Başörtüsü Eylemlerinde Bu Hafta

Kocaeli, Ankara,Akyazı ve Sakarya'da başörtüsüne özgürlük eylemleri Bayram'da da devam etti...

 

Kocaeli'de 241. Başörtüsü Eylemi

Kocaeli İnanç Özgürlüğü Platformunun 241.hafta basın açıklaması İzmit Sabri Yalım İnsan Hakları Parkında yapıldı. Bayram olmasına rağmen binlerce kişinin katıldığı protesto eylemine Kocaeli Gönüllü Kültür Teşekküllerine mensup 40'a yakın STK ile birlikte AGD, SP ve BBP'de destek verdi.

Danıştay aleyhine sloganların atıldığı protesto gösterisinde ilk konuşmayı MAZLUMDER Kocaeli Şube Başkanı Çetin tahtacı yaptı. Akabinde söz alan Gönüllü Kültür Teşekkülleri dönem sekreteri KİHMED Başkanı Zafer Sevil de Danıştayın aldığı kararı eleştirdi. Saadet Partisi İl başkanı Erol Pekcan irticalen yaptığı konuşmasında Ak Parti'nin mevcut gücünü kaybetmeden bu probleme çözüm bulması ve iktidardayken muhalefetteymişcesine davranmaması gerektiğinden bahsederek, iktidarı bu şekildeki hukuksuzluklara karşı cesur olmaya davet edip bu hususlarda Saadet Partisi'nin kendilerine sonuna kadar destek vereceğini söyledi.
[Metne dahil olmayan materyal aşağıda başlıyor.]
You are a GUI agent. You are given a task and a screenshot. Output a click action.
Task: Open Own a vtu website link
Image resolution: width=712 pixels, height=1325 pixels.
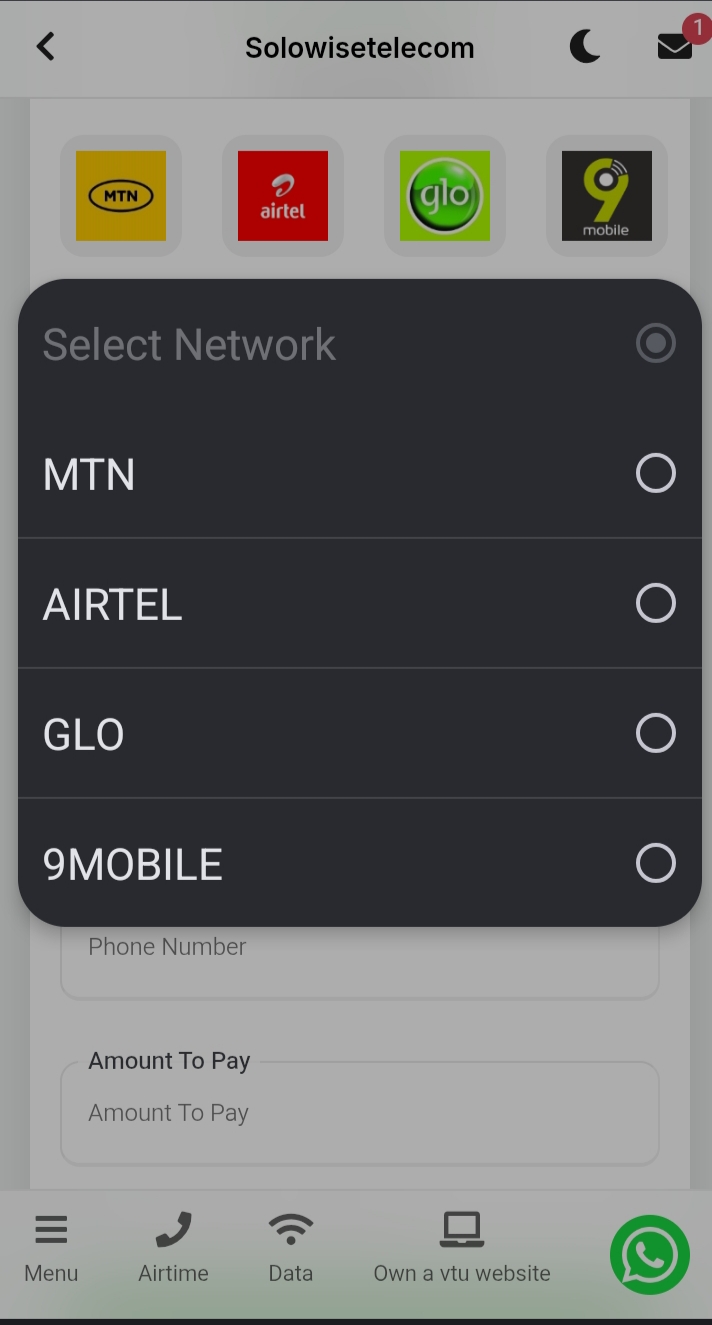click(462, 1249)
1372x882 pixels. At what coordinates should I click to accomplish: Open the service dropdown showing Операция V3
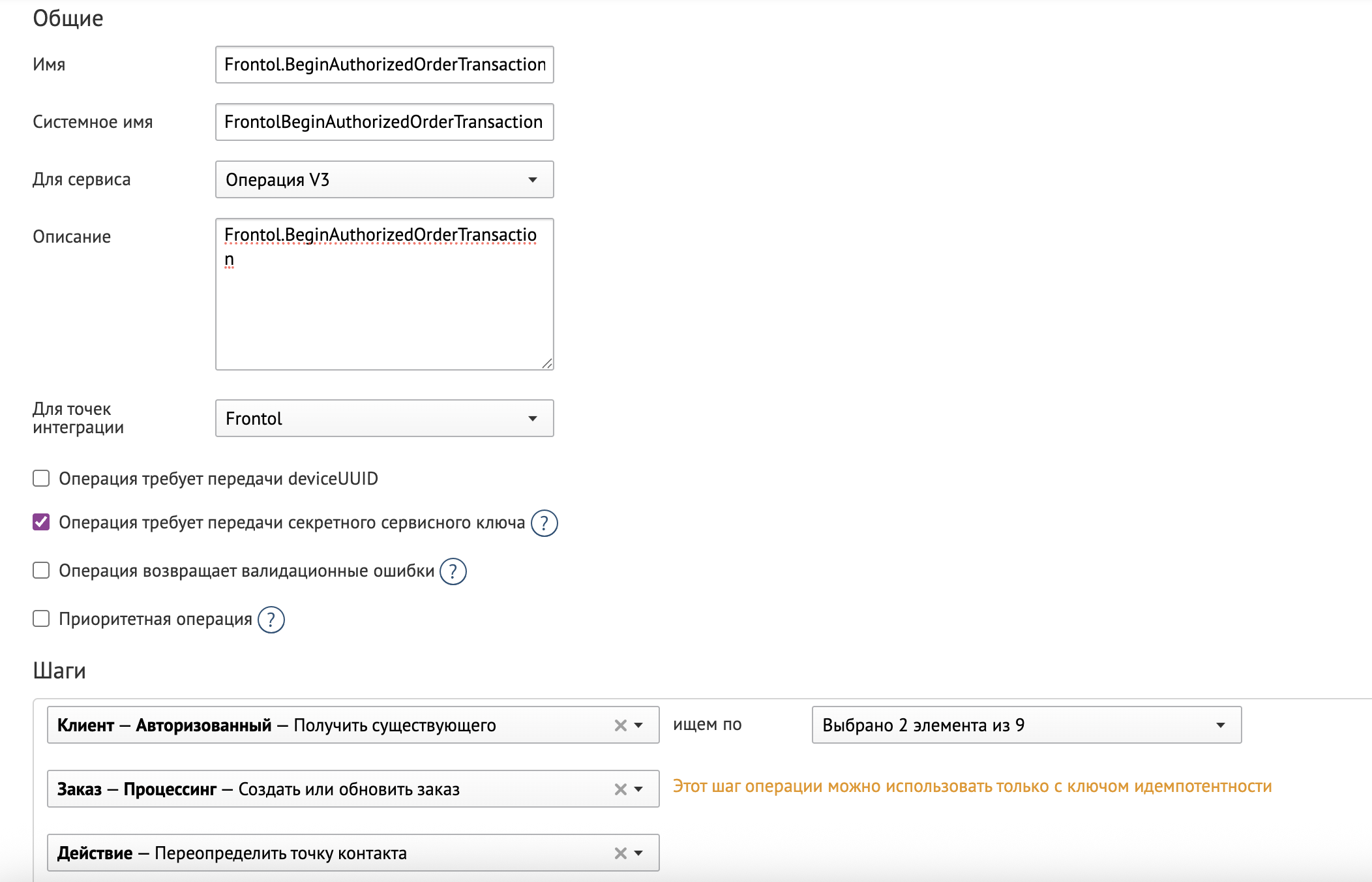[384, 179]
Pekcan, Yemen'de süren savaşa da dikkat çekerek buna duyarsız kalınmaması gerektiğini ifade etti. BBP Kocaeli İl başkan vekili Rıza Güvende konuşma yaparak Danıştayın bu kararının mesleki eğitimi çökertmeye yönelik olduğunu söyleyerek, ideolojik bir kararla kimsenin bu ülkeye zarar vermeye hakkı olmadığını söyledi. Basın açıklamalarının tam metni aşağıdadır.

Basın açıklamasının tam metni:

Kocaeli İnanç Özgürlüğü Platformunun düzenlemiş olduğu Başörtüsüne Özgürlük Eyleminin 241.haftasında aramızda olan basın mensuplarına, eyleme katılan, destek veren, yasağı protesto eden tüm özgürlük mücadelecilerine teşekkür ederiz.
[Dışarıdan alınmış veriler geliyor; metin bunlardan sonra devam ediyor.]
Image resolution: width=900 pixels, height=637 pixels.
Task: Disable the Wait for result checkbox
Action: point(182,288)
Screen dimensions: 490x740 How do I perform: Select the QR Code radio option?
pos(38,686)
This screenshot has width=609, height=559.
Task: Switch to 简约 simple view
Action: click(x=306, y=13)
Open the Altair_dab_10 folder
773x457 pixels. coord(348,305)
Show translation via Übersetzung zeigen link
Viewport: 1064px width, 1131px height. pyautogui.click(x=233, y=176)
Yine bir bayram ve yine biz meydanlardayız. Kar, kış, yağmur, çamur demeden her hafta bu meydanda olduk ve olmaya da devam edeceğiz. Yasak bitene kadar, ülkemizde tek bir başörtülünün mağduriyeti kalmayana kadar da burada olmaya devam edeceğiz. Kimse bizden bunun aksini beklemesin. Birileri; yok efendim eşi başörtülü olanlar bu ülkede cumhurbaşkanı olabiliyor, başbakan olabiliyor, falan kişinin eşi başörtülü ama çok ünlü ve güçlü, daha ne istiyorsunuz demesin. Bu züğürt tesellileri bizim karnımızı doyurmuyor. Kamusal alanda (ki kimilerinin hevesine göre her an değişebilen uçsuz bucaksız geniş bir alan!), üniversitelerde yasak hala tüm şiddetiyle devam etmekte iken birileri ısrarla görmezlikten gelip unutturmaya çalışsa da yasağı kanıksamıyacağız, unutmayacağız, unutturmayacağız. Evet birileri kendi başörtüsü sorununu çözmüş olabilir. Ama bizim sorunumuz hala devam ediyor. Hatta eskisinden daha da çözümsüz bırakılarak öyle ki eskiden sorunu biz çözeceğiz diye siyaset malzemesi yapan siyasilerimizin bile sorunu bir tabu gibi ağzına alamıyor. Artık bu ülkede maalesef başörtü yasağını kaldırmak parti kapatma nedeni olmuştur. Sorun bir kara deliğe dönmüştür artık. 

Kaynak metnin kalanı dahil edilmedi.